Un día después de la carrera de Malasia, los mismos interrogantes que cuando esta apenas terminó. Uno de ellos es si Ferrari ya está en el estado de gracia que se pensaba antes de comenzar el campeonato, si o pueden volver a caer en terrenos pantanosos como en Australia. La victoria de Raikkonen y el error de Massa en Sepang son dos asuntos bien diferentes. La sensación es que, antes de empezar el año, ganar no era suficiente para Ferrari, porque pensaban en arrasar. Después de Melbourne, solo esperaron volver al triunfo. Lo hicieron. Pero tienen en su equipo un problema que esperan se resuelva solo. Se llama Felipe Massa, por supuesto. No quieren presionarle, y hacen bien. Lo peor que pueden hacer con Massa es darle a entender que sus días se van acabando en Ferrari. Eso sí, una carrera sin recoger puntos en Bahrein, y la situación se volverá muy crítica para él. Y también para Ferrari, que se verá obligada a comenzar a decidir cosas importantes.

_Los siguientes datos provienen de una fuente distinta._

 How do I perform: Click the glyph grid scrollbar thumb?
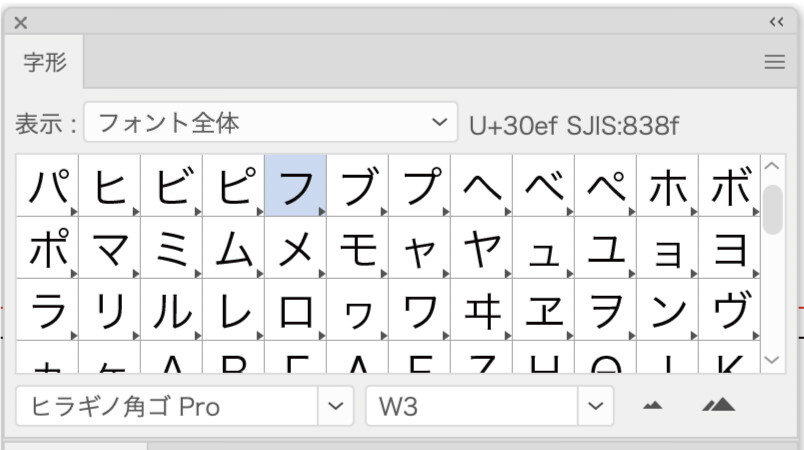[x=773, y=208]
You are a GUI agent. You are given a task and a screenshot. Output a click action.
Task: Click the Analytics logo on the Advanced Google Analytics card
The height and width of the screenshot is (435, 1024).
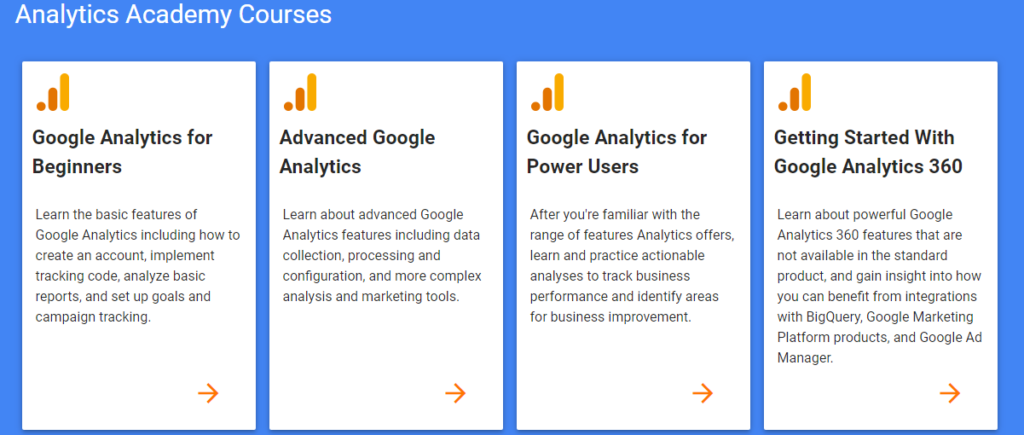coord(300,92)
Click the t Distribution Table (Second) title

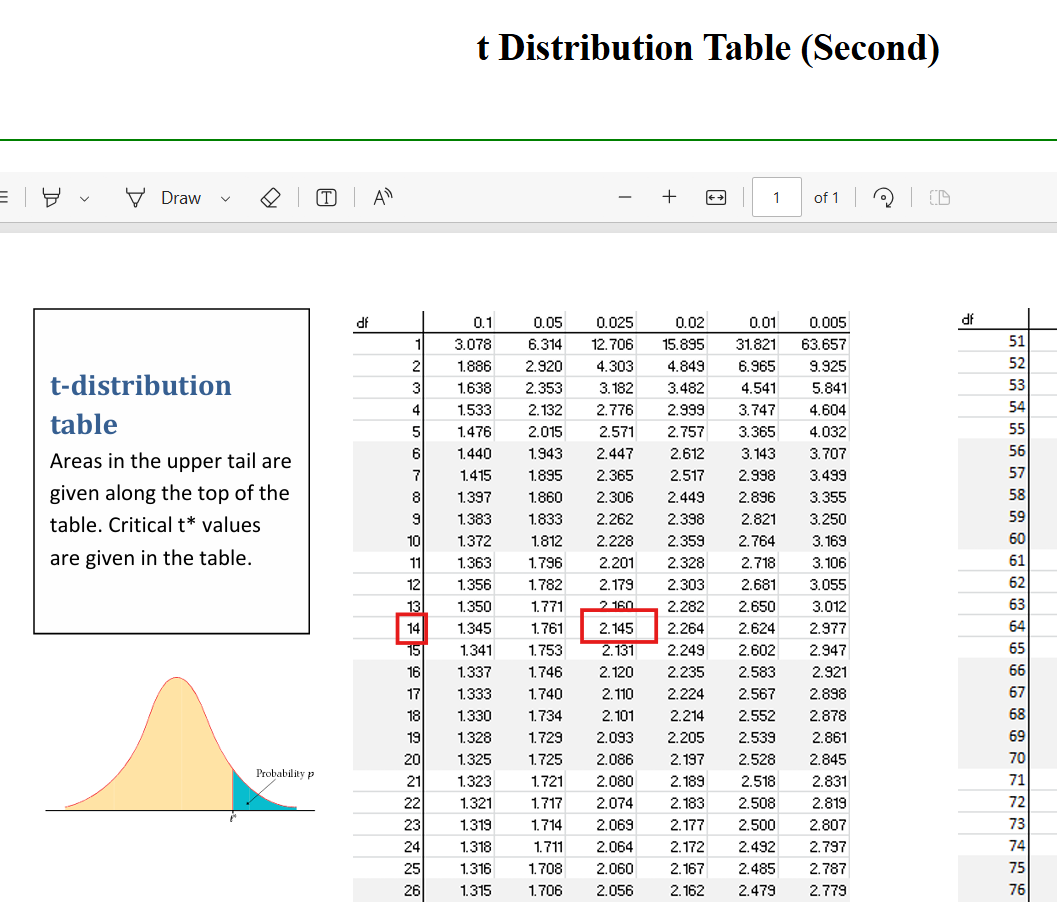pos(708,47)
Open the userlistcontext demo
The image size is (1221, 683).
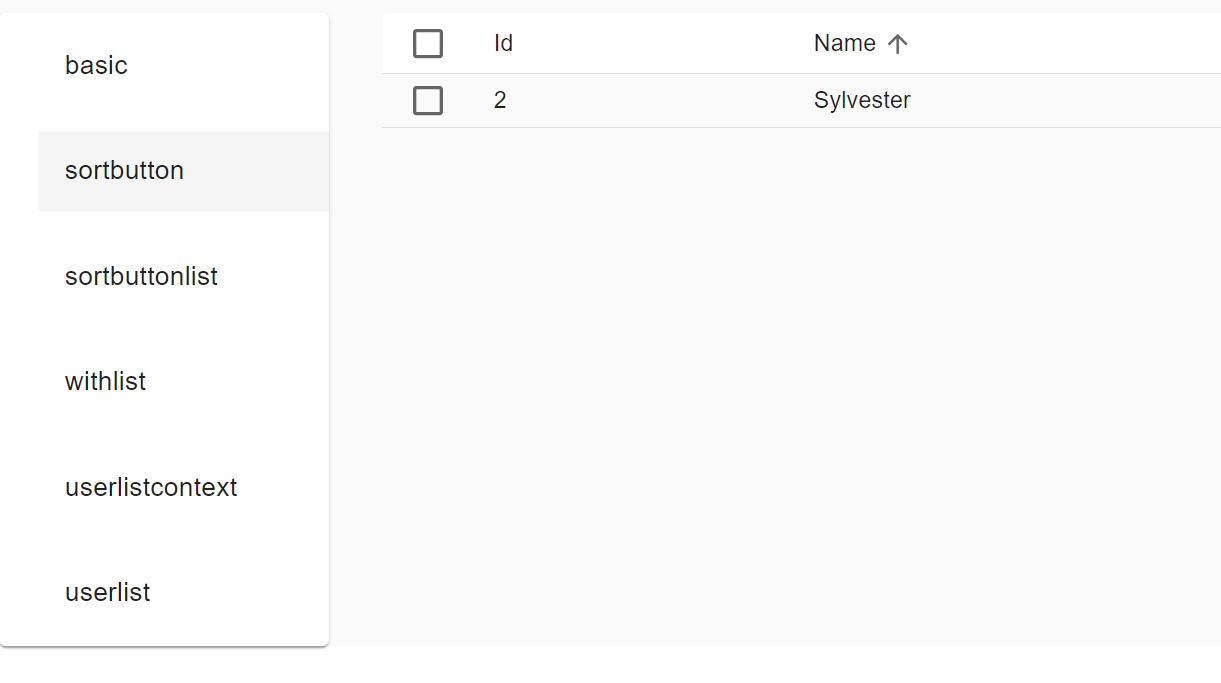coord(151,487)
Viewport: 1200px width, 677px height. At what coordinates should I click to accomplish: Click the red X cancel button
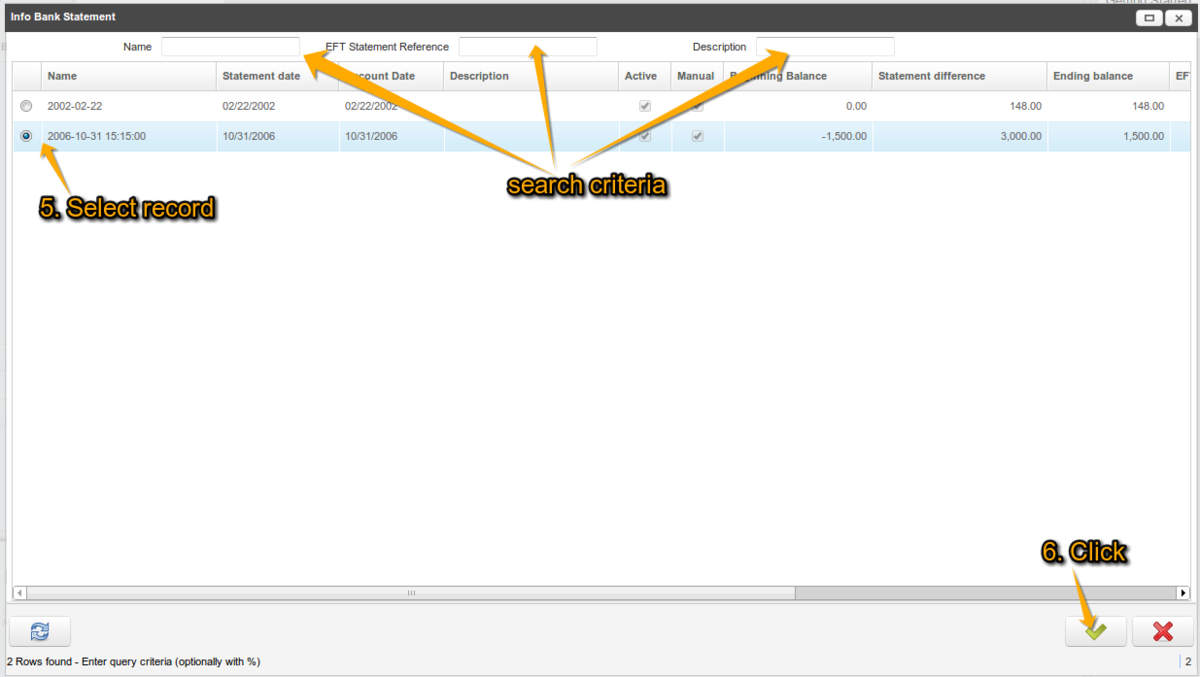[x=1162, y=631]
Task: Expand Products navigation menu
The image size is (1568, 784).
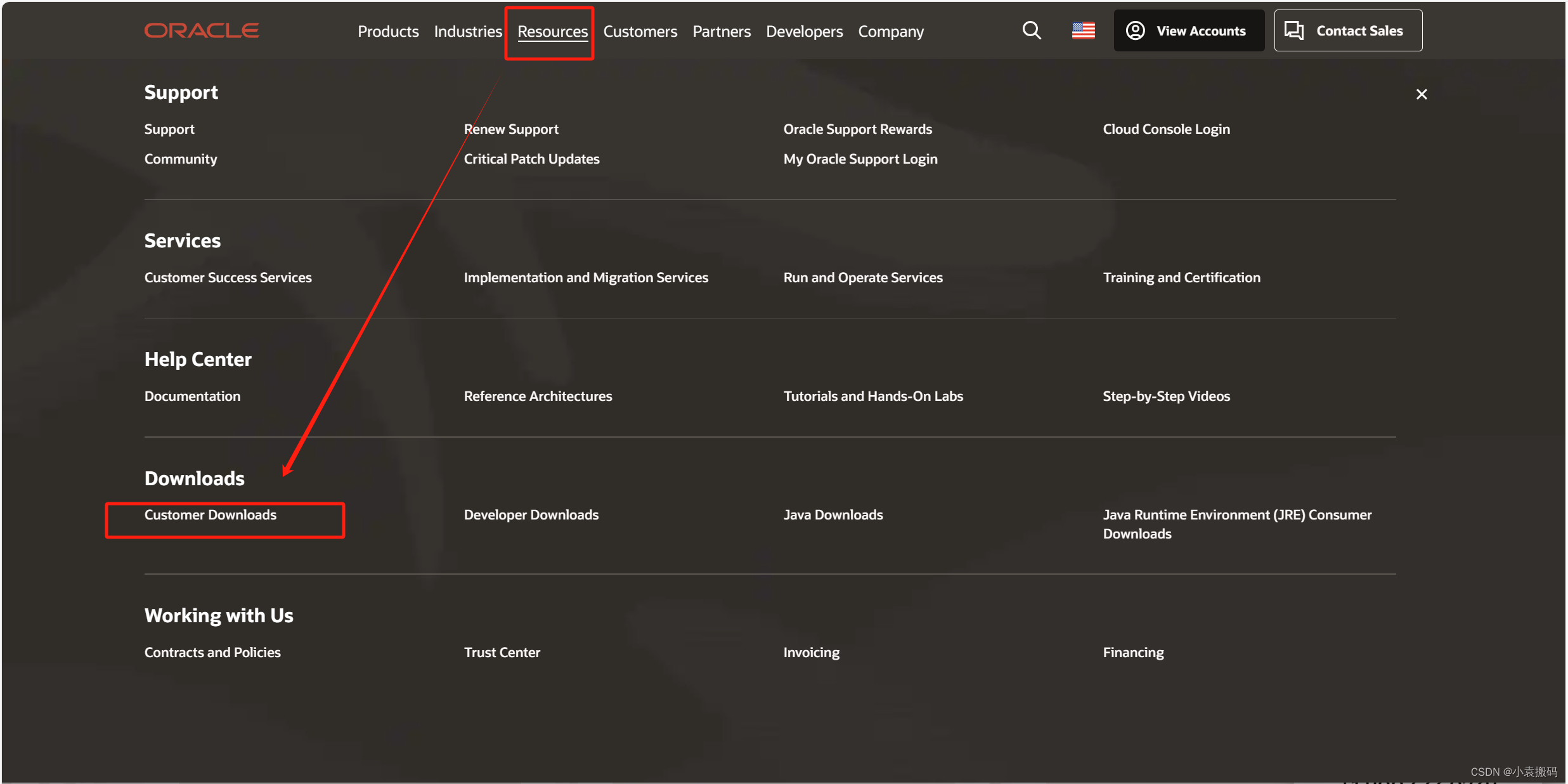Action: (389, 30)
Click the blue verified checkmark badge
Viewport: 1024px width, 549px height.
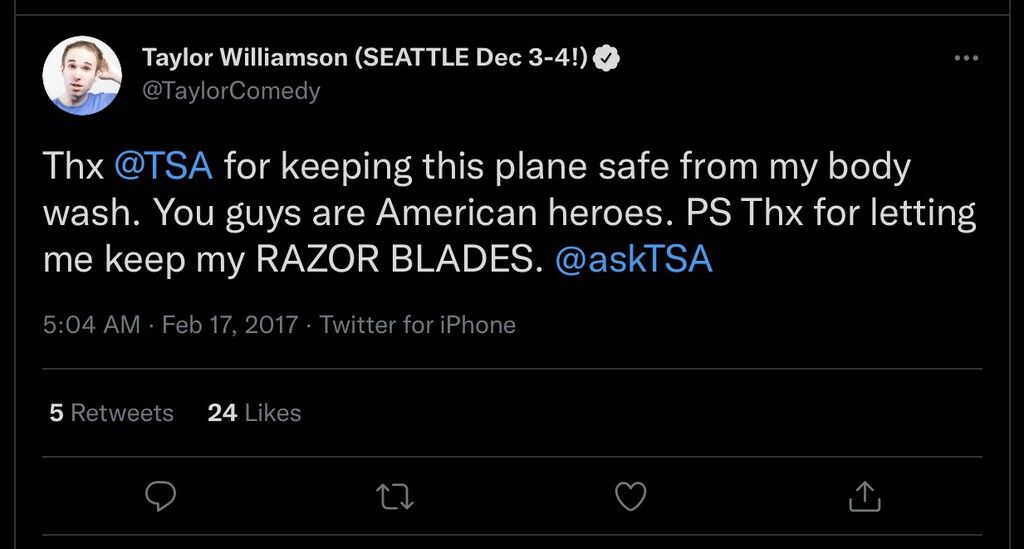tap(607, 58)
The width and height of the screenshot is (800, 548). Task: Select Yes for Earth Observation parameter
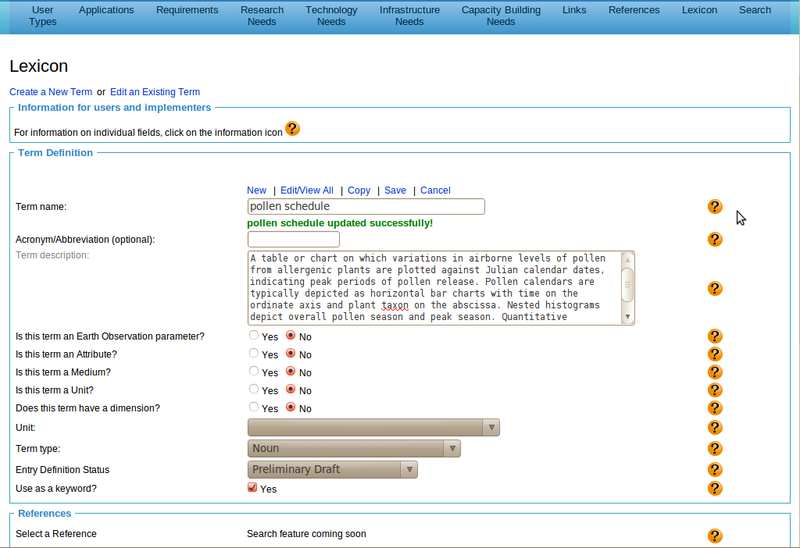(x=254, y=337)
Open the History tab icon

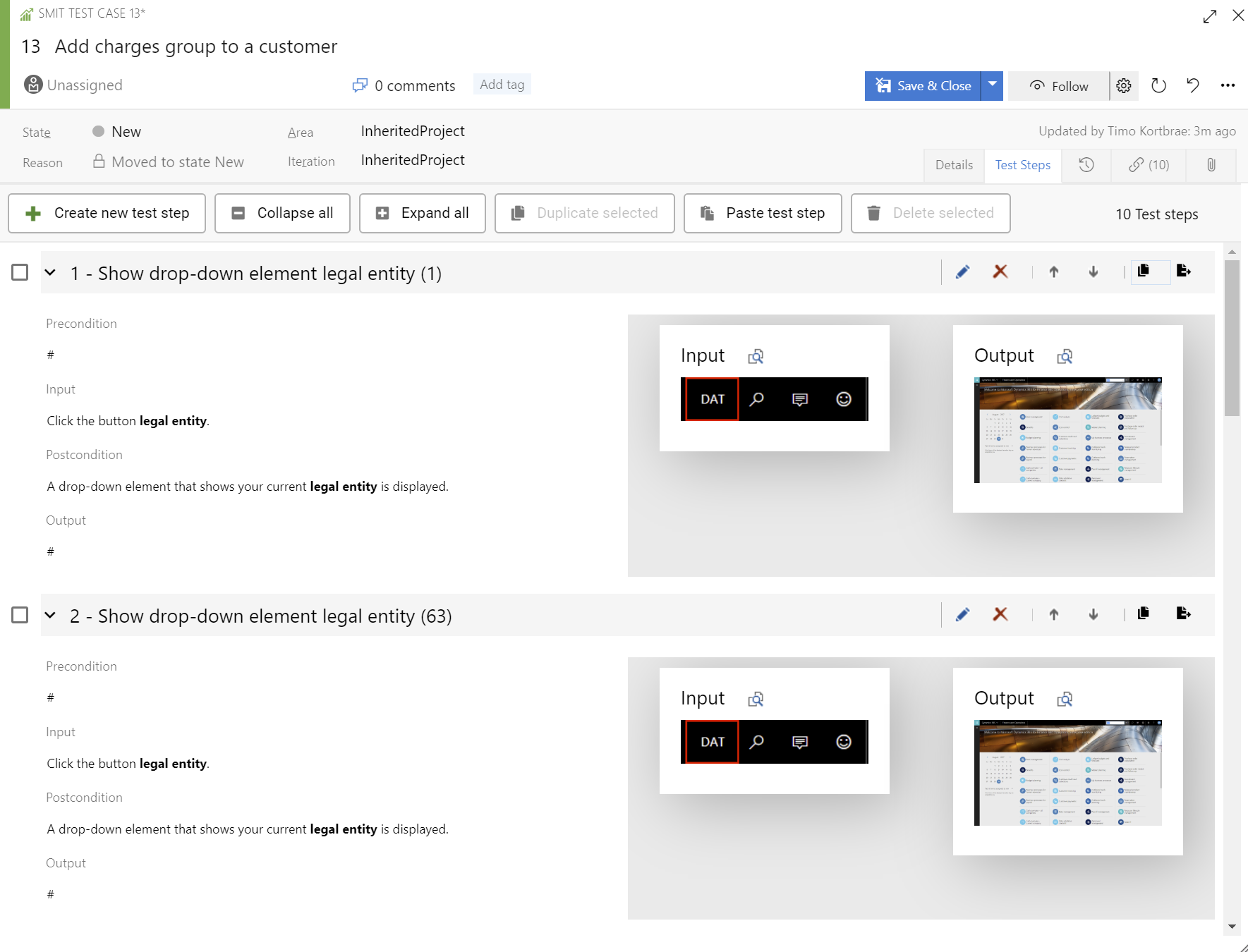[x=1086, y=165]
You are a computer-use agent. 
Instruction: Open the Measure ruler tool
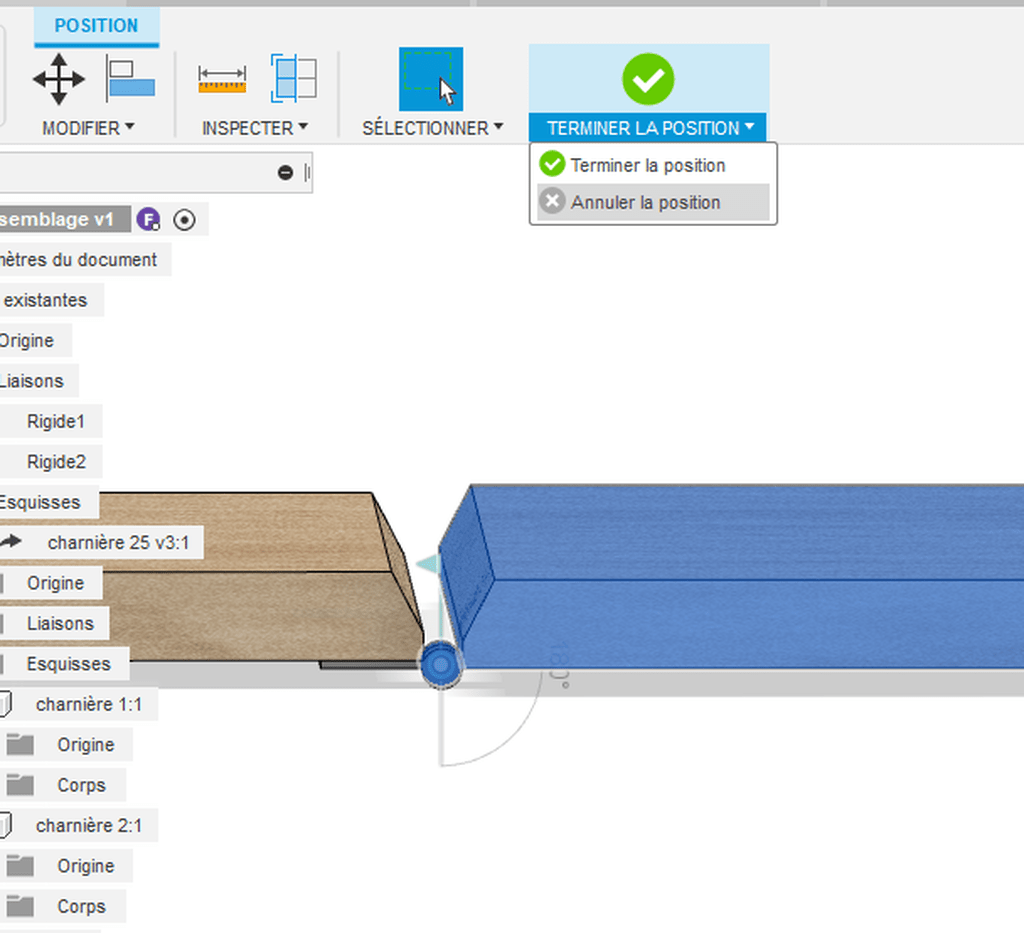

Sin querer decir mucho pero señalando rumbos, está Alonso. No nos engañemos: el sitio de Massa es codiciado por muchos, pero tiene como el más digno candidato al piloto español. Firmó por dos años con Renault sabiendo que puede romper sin problemas el contrato si aparece Ferrari o BMW con la propuesta esperada. Eso es lo que quiere hacer y no otra cosa. Pero a pesar de haber sido dos veces campeón del mundo y de saberse como el mejor piloto en carrera, poder ocupar el lugar de Massa aún es difícil. Depende de muchas cosas. Lo está valorando desde ahora y está atento a lo que ocurre en Ferrari.
En ciertos aspectos, este año parece un año perdido para Alonso. No quería dejar de correr y estar fuera en el estreno de los coches sin Control de Tracción. Era una temporada, según él, clave. Había que tener esa experiencia. De no haber sido por eso, creo que se habría decidido por estar un año apartado de las carreras. No habría sido mala elección, al no tener un coche ganador. Ya no está para hacer carreras tan buenas como la que hizo en Sepang y recoger solo un punto. Un campeón de su talla merece otro coche. La F1 debería haberle ayudado a tenerlo. Pero allí está, luchando y dejándolo todo por un punto. Pero también ya habrá empezado a trabajar en pos de un futuro mejor. De eso estoy convencido.